There is no set procedure regulating an application of this nature. It is also the position that the applicants have not furnished any evidence of an order specifying that the sentences in these two matters shall be served consecutively. That notwithstanding, this court shall make a determination of this question considering that the matters raised by the applicants are grave but also pertinent and probably affect other inmates/convicts as well. It therefore serves the interest of justice that the court resolves the matter to settle the manner in which the sentences imposed shall be served.

It is true that Section 106 $(2)$ directs that all sentences shall commence on the day of the date they were pronounced. It is also true that the Section is subject to any other provision in the TIA. This would therefore mean that the provision holds as long as the Trial On Indictments Act does not make a contrary but specific directive in another section, regarding the manner sentences should be served.

In this case Section 122 $(1)$ of the TIA is specific. It stipulates,

Where a person after conviction for an offence is convicted of another offence, either before sentence is passed upon him or her under the first conviction or before the expiration of that sentence, any sentence of imprisonment which is passed upon him or her under the subsequent conviction shall be executed after the expiration of the former sentence, unless the court directs that it shall be executed concurrently with the former sentence or of any part of it; but it shall not be lawful for the court to direct that a sentence of imprisonment in default of payment of a fine shall be executed concurrently with a former sentence under section $110$ (c) (i) or and part of it.
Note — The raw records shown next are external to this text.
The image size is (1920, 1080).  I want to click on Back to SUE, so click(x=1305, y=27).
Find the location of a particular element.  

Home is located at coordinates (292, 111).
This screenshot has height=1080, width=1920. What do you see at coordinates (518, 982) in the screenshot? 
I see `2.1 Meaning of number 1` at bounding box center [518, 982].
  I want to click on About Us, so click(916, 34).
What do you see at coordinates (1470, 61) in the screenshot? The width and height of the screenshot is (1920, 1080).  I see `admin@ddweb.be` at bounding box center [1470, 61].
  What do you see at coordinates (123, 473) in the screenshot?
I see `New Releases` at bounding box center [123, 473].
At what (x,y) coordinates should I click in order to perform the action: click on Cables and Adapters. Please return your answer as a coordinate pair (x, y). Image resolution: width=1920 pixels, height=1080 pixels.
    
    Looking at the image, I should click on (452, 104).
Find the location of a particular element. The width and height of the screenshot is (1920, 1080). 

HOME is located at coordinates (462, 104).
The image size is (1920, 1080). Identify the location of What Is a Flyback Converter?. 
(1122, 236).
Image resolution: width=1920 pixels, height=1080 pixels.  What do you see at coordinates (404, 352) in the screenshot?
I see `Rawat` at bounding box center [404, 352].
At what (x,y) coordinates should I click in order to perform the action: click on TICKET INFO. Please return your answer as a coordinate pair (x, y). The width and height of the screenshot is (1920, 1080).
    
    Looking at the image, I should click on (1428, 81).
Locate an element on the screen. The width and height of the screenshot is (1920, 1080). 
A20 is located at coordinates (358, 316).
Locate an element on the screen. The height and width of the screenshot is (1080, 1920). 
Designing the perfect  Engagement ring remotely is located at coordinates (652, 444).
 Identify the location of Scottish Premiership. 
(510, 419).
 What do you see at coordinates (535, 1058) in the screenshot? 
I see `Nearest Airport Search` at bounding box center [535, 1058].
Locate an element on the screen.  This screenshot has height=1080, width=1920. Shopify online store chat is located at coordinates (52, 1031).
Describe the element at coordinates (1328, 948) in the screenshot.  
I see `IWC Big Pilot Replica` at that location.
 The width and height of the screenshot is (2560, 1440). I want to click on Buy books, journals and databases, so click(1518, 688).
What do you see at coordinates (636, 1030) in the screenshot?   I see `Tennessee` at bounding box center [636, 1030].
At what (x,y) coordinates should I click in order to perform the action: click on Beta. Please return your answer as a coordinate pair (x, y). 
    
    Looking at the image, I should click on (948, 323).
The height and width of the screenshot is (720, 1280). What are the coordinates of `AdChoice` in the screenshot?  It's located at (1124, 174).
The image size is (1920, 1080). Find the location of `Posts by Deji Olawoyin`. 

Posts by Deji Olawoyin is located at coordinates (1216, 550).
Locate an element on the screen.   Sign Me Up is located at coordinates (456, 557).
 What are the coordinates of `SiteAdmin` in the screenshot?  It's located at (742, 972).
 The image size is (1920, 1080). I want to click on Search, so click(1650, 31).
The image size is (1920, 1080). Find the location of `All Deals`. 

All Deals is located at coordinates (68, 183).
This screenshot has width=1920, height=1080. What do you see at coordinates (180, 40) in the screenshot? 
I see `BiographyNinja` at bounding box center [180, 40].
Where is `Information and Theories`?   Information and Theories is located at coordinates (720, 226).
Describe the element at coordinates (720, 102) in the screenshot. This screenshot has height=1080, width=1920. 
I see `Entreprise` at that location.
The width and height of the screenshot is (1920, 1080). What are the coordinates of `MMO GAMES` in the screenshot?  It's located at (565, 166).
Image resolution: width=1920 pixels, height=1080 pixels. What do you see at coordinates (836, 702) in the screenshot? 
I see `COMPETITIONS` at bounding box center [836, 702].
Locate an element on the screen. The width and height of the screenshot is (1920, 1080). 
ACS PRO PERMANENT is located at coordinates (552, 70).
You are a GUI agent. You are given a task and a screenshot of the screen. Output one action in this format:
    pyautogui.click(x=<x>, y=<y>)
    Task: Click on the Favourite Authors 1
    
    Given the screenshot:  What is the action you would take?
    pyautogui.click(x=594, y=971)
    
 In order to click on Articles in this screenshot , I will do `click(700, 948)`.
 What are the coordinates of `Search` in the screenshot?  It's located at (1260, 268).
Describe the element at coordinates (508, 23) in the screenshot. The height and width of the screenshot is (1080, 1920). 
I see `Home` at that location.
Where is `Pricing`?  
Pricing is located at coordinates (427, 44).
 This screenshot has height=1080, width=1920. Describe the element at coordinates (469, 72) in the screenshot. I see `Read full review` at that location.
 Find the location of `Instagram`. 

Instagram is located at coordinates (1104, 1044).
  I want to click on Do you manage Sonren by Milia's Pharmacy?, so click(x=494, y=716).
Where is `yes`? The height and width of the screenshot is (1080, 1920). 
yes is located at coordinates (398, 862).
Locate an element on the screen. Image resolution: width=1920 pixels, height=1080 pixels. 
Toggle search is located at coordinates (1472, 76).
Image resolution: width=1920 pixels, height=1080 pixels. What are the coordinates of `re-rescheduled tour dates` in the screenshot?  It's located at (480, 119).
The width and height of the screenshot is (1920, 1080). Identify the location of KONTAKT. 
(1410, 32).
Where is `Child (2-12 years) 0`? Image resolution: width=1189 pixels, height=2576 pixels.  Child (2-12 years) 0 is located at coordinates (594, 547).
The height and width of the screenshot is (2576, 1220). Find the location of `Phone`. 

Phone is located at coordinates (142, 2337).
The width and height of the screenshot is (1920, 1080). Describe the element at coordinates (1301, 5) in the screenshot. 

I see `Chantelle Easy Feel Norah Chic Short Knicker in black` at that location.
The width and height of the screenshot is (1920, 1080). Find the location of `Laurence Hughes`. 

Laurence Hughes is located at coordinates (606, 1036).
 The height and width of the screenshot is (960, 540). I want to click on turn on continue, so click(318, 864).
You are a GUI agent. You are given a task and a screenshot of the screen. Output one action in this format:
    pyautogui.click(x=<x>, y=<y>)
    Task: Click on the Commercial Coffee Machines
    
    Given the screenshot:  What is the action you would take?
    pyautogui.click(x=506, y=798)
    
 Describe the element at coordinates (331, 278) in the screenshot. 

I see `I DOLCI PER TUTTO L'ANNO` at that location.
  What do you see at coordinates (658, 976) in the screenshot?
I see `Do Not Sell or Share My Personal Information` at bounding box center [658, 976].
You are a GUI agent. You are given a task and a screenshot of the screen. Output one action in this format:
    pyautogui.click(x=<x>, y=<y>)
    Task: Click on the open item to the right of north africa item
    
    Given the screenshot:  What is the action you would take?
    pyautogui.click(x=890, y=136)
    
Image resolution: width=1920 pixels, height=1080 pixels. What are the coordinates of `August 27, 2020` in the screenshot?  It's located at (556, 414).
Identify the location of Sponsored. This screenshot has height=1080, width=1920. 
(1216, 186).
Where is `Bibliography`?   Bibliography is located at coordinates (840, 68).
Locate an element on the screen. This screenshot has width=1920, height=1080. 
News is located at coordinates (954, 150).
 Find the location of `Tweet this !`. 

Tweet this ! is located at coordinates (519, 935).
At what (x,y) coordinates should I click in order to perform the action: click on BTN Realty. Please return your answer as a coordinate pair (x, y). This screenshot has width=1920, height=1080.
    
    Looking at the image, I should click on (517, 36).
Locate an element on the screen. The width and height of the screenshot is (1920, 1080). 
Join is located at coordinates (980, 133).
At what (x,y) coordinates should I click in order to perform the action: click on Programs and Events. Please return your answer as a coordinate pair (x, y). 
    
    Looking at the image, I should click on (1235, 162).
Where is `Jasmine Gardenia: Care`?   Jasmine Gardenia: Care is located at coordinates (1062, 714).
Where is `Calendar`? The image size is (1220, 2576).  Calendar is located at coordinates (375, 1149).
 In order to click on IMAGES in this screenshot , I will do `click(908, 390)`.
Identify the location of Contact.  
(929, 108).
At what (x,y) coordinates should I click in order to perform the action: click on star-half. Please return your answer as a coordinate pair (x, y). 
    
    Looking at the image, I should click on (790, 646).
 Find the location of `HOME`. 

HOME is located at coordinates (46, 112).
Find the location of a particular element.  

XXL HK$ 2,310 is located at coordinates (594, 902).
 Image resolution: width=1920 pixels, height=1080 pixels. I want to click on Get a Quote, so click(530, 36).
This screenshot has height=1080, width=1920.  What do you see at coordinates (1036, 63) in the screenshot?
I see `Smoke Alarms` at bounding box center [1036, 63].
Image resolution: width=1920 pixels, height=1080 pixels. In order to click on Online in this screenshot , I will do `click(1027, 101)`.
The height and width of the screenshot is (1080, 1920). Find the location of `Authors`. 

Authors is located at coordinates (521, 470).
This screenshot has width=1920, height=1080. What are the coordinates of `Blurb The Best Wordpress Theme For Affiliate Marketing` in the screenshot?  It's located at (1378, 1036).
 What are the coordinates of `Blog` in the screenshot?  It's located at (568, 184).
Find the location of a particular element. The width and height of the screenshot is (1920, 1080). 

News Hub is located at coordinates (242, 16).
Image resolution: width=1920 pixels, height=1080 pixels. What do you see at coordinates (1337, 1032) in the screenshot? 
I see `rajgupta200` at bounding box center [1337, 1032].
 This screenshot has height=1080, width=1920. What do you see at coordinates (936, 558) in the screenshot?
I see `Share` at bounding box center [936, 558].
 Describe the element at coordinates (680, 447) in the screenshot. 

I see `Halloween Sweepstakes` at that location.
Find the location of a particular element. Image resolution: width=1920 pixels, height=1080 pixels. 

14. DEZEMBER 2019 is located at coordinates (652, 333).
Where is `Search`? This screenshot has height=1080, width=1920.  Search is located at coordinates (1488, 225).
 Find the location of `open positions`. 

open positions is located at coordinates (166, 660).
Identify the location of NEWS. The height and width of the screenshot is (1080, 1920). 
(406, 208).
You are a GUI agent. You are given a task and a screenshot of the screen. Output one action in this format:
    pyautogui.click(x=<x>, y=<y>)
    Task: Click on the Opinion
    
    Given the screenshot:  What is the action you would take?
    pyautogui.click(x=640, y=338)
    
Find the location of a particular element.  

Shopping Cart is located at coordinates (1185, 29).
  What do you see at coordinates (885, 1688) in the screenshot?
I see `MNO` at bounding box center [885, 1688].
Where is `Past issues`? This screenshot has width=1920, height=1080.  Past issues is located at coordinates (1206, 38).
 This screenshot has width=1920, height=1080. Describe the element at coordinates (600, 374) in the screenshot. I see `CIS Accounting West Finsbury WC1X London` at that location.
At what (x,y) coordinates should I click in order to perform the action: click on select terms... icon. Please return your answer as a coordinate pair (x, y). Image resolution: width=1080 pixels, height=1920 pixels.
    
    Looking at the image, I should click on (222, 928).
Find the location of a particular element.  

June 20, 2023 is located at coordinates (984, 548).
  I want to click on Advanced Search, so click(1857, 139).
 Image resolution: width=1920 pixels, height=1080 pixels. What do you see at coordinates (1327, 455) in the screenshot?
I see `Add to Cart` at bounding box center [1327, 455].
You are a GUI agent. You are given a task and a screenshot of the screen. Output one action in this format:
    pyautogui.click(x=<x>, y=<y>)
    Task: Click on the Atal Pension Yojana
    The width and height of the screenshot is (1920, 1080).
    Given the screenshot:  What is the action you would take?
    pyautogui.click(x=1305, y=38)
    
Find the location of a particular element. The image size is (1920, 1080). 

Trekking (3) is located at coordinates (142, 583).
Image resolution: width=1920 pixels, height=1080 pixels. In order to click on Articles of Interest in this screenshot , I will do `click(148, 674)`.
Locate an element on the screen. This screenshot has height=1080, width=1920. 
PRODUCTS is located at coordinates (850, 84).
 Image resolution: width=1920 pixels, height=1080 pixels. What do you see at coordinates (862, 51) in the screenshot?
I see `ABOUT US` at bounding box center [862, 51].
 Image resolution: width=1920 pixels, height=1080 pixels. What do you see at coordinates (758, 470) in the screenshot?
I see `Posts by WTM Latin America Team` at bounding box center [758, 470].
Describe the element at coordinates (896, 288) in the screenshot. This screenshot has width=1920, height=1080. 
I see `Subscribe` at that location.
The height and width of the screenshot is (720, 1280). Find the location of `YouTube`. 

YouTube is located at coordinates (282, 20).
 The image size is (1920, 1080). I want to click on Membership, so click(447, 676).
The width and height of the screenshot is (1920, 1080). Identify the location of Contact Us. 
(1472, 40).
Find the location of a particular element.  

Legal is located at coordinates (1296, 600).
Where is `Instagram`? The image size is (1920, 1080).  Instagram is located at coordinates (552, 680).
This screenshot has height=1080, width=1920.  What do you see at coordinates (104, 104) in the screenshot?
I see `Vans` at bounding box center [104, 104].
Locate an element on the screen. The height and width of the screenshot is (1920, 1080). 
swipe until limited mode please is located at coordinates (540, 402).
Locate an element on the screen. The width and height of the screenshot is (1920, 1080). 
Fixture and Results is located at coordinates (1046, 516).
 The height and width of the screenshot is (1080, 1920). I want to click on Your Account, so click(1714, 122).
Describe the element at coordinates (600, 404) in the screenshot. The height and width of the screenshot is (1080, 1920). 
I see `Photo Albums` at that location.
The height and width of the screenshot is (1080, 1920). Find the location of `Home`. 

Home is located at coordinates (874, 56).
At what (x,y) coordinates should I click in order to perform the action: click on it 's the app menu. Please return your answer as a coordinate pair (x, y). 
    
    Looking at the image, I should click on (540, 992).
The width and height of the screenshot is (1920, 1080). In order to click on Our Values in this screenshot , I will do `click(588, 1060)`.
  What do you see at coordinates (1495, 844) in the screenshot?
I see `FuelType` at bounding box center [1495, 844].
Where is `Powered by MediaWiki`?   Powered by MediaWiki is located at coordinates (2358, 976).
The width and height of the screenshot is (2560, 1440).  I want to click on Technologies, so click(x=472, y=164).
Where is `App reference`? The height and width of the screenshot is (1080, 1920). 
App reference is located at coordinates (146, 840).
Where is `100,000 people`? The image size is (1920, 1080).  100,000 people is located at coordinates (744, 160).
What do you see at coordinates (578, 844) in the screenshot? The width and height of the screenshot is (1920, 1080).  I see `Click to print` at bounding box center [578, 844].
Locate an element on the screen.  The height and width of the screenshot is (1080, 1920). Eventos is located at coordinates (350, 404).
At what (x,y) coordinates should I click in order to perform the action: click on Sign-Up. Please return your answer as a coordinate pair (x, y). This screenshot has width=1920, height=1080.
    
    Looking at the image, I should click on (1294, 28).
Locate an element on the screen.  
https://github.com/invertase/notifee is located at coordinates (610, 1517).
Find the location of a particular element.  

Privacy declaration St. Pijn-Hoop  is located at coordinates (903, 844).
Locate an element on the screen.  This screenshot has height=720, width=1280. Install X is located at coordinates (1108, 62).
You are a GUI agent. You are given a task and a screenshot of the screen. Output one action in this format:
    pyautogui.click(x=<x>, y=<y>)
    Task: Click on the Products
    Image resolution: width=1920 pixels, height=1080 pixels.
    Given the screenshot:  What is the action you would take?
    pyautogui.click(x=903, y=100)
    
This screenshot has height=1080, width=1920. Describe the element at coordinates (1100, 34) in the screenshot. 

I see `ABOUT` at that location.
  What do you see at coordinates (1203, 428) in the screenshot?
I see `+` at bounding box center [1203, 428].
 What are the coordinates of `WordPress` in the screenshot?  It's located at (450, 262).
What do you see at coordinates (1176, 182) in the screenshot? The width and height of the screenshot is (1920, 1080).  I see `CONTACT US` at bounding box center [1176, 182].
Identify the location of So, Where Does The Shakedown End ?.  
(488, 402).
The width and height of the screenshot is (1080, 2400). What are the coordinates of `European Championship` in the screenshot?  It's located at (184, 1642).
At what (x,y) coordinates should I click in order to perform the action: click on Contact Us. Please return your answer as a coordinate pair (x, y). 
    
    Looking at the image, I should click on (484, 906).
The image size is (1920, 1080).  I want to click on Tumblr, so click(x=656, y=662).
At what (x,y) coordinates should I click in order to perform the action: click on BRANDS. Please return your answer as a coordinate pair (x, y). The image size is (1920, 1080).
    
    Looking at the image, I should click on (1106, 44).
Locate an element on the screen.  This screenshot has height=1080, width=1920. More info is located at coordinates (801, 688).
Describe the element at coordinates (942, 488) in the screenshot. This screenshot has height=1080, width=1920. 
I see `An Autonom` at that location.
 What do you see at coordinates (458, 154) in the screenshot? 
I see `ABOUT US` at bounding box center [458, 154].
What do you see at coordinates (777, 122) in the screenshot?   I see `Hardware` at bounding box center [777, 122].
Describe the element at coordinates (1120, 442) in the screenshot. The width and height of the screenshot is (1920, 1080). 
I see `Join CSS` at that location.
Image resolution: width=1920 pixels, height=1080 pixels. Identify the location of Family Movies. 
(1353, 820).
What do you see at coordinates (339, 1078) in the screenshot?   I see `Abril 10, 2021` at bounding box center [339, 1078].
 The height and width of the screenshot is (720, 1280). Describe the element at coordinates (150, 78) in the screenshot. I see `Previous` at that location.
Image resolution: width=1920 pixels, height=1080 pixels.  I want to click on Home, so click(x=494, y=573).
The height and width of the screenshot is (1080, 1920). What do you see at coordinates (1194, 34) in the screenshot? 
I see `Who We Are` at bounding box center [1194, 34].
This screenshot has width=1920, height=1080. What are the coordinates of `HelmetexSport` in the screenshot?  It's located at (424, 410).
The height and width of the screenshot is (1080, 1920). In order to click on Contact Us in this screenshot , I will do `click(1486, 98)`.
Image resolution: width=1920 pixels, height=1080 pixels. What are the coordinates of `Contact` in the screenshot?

In this case, the default position is that all sentences are cumulative unless otherwise provided by the sentencing Court. Additionally, where a convict who is serving sentence on one matter, is sentenced in another case before the expiration of the previous sentence that he or she is already serving, then the sentences shall run cumulatively.

It is permissible for a court to order sentences arising from two separate trials to run concurrently, but the court will normally only make such an order where the offences, though tried separately, arose out of the same series of acts or transactions. In Chilemba vs R [1969] E. A. 497 the court was faced with a question where convictions were arrived at in two different trials before different magistrates. The Court held that all the charges should have been brought together, and if that had been so, then the court would have imposed concurrent sentences.

In this instant case there is no such evidence on record. The complaint is that the convicts were serving an earlier sentence at the time they entered a plea bargain. They contend therefore these being separate trials, both sentences should run from the dates they were pronounced as provided in Section 106 (2) of the TIA.

However, in view of the unequivocal position stated in the Section 122 (1) of the TIA above, that position is untenable in law, as the sentences were pronounced following two separate and distinct trials, one in Entebbe and the other in Kampala. There is no evidence that the charges arose out of the same transaction, series of acts or were otherwise connected.

In the result the application is dismissed and the sentences shall run cumulatively.